Understanding the Attack Types
Volumetric attacks flood your network with traffic — the goal is to saturate your bandwidth. Protocol attacks exploit weaknesses in network protocols (SYN floods, Ping of Death). Application layer attacks (Layer 7) send legitimate-looking requests that are expensive to process — these are the hardest to mitigate.
Layer 1: Cloudflare (Free Tier Is Enough to Start)

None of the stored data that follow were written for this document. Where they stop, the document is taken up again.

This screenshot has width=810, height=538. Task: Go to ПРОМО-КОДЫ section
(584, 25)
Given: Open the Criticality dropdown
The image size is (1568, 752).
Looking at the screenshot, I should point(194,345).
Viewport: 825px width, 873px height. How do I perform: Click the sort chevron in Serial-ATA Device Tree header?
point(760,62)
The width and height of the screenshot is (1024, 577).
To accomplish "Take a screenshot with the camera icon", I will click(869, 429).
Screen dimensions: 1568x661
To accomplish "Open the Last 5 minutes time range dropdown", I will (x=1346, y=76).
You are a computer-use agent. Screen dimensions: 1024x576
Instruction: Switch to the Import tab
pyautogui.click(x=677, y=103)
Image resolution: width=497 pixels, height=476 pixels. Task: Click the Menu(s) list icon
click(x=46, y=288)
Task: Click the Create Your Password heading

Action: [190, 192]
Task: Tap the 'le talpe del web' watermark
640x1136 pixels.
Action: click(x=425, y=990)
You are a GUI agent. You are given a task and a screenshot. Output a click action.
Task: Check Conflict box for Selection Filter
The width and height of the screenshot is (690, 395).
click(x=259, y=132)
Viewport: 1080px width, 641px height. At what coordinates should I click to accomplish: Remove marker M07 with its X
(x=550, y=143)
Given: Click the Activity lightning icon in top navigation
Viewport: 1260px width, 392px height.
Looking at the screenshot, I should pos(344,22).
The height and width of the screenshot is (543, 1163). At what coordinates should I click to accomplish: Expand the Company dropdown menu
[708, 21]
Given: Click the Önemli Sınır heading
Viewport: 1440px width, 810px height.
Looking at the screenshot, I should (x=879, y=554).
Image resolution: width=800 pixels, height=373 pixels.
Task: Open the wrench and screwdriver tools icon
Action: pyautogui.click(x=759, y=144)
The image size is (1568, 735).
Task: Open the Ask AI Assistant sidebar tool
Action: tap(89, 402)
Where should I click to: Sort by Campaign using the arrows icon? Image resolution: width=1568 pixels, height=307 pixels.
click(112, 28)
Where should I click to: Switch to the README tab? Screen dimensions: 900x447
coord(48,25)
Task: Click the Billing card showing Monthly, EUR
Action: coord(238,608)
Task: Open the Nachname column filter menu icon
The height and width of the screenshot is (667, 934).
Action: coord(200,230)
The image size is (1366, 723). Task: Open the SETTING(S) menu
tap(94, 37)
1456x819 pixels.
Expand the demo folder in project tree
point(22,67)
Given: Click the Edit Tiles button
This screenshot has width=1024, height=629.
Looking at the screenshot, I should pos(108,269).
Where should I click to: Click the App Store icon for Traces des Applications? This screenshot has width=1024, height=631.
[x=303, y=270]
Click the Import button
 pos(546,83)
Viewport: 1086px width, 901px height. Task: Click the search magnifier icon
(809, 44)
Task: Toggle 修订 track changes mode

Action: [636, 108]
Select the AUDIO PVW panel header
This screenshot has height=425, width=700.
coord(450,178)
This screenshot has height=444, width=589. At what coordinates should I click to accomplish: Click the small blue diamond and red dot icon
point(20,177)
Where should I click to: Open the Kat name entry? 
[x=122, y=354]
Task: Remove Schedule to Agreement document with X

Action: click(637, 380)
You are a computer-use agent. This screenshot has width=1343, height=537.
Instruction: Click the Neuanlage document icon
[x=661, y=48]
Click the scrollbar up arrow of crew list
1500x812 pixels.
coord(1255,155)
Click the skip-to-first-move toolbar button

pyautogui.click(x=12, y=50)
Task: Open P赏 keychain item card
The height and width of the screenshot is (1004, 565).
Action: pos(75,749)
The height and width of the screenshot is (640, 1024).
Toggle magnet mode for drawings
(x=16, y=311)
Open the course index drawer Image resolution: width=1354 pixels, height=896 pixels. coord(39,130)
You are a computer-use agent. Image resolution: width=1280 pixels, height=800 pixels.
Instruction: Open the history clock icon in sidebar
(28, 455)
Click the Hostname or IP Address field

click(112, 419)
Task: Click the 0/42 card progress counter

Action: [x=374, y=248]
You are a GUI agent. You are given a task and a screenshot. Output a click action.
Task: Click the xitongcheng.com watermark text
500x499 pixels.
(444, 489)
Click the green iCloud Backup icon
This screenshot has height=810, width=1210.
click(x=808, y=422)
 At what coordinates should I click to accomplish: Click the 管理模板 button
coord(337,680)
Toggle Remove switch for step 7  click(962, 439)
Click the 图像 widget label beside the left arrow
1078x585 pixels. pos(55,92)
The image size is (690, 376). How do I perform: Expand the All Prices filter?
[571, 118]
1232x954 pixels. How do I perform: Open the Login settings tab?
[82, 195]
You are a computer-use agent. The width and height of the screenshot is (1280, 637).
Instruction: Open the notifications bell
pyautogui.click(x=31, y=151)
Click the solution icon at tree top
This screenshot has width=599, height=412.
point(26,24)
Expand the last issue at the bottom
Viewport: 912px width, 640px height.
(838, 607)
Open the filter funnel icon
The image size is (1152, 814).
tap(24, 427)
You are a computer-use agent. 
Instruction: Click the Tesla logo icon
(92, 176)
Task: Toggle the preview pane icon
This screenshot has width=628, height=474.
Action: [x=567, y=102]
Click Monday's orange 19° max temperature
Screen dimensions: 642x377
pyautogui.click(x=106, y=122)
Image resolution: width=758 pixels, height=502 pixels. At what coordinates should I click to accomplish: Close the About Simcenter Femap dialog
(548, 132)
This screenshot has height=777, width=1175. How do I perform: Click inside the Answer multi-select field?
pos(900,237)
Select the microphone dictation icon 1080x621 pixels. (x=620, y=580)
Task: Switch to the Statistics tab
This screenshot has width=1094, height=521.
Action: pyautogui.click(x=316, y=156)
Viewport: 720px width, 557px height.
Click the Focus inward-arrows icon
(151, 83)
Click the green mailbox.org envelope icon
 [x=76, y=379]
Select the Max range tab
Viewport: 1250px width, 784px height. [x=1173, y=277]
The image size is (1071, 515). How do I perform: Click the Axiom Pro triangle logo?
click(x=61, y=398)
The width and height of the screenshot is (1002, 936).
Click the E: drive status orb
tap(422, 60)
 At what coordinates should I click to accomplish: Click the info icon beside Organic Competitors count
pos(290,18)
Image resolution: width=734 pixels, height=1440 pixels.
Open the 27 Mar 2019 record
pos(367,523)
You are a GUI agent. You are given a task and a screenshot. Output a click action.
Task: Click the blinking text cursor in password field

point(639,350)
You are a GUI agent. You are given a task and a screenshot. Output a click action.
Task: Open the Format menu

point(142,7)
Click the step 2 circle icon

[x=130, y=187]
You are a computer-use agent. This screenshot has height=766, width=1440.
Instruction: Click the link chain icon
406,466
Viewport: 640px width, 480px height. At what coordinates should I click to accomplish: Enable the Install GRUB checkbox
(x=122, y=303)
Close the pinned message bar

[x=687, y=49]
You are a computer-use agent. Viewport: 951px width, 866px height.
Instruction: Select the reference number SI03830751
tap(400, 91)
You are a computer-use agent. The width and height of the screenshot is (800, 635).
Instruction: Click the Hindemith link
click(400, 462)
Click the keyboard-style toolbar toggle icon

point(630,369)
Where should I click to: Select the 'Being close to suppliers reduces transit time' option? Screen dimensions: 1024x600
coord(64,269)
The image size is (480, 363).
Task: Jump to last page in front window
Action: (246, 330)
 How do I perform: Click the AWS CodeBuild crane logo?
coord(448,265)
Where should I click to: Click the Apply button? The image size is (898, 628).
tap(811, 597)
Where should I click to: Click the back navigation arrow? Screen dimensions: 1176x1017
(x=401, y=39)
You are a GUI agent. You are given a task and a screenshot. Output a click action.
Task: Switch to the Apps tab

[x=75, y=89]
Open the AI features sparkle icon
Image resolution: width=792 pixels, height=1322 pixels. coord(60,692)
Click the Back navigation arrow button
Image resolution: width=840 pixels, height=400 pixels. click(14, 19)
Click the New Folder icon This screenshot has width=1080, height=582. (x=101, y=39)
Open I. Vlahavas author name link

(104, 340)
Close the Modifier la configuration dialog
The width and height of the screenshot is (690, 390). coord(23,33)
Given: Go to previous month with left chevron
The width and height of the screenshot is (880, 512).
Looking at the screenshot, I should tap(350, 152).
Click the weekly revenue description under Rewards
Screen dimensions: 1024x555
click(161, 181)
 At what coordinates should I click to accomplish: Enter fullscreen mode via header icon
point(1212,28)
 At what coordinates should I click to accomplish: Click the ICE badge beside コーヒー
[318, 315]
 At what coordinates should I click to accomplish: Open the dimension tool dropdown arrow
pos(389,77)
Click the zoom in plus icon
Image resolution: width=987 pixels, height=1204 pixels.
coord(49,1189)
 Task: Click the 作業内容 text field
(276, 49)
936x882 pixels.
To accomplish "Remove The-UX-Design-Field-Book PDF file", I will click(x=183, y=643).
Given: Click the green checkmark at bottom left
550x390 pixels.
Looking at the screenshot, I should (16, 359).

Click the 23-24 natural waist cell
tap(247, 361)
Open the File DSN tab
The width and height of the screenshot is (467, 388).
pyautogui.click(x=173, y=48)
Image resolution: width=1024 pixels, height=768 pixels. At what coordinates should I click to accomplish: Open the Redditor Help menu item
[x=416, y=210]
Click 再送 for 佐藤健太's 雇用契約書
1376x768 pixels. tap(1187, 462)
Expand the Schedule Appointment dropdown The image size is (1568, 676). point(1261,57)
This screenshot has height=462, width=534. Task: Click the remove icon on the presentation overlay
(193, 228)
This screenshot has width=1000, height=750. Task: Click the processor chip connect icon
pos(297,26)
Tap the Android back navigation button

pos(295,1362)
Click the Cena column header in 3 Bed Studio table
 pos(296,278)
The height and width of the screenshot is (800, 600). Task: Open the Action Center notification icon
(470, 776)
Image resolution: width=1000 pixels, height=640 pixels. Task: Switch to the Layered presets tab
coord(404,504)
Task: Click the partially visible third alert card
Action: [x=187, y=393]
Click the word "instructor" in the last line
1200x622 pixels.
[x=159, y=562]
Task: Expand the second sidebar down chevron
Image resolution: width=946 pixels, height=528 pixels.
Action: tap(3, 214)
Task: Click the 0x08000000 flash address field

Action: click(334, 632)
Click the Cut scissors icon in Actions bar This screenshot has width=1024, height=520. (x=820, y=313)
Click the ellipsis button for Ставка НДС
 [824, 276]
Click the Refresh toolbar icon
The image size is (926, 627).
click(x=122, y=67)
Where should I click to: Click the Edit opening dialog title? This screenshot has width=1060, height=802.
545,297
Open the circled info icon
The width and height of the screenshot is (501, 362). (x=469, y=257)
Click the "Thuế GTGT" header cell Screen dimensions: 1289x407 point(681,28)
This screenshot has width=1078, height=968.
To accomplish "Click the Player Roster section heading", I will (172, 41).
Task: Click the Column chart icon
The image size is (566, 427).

Put Cloudflare in front of your origin server. Cloudflare's network absorbs volumetric attacks before they reach you. Enable "I'm Under Attack" mode during an active attack — it adds a JavaScript challenge that filters bots. Keep your origin server IP secret; if attackers discover it they can bypass Cloudflare.
Layer 2: Rate Limiting
Implement rate limiting at both the edge (Cloudflare rate limiting rules) and in your application. Limit requests per IP, per user agent, and per route. Particularly important for login endpoints, API routes, and any computationally expensive operations.
Layer 3: Caching
A cached response is served without hitting your application server or database. Aggressive caching of static and semi-static content means your infrastructure handles a fraction of the load even during a traffic spike. Use Cloudflare's CDN caching, configure cache-control headers correctly, and pre-generate static pages where possible.
Layer 4: Auto-scaling
If you are on a cloud provider (Vercel, AWS, Railway), ensure auto-scaling is configured. Horizontal scaling allows your infrastructure to absorb traffic spikes rather than collapsing under them. Serverless architectures scale automatically and are naturally resilient to volumetric attacks.
Monitoring and Alerting
You cannot defend what you cannot see. Set up uptime monitoring with a service like Better Uptime or Uptime Robot. Configure alerts that fire when response times spike or error rates increase. The faster you detect an attack, the faster you can respond.
Incident Response Plan
Decide in advance what you will do during an attack: who to contact, which Cloudflare settings to enable, and when to escalate to your hosting provider. Having a written runbook means you are not making decisions under pressure.
Conclusion
You do not need a dedicated security team or enterprise budget to be resilient against most DDoS attacks. Cloudflare's free plan, sensible rate limiting, and proper caching handle the vast majority of attack scenarios. Layer these defenses, monitor your systems, and have a plan ready before you need it.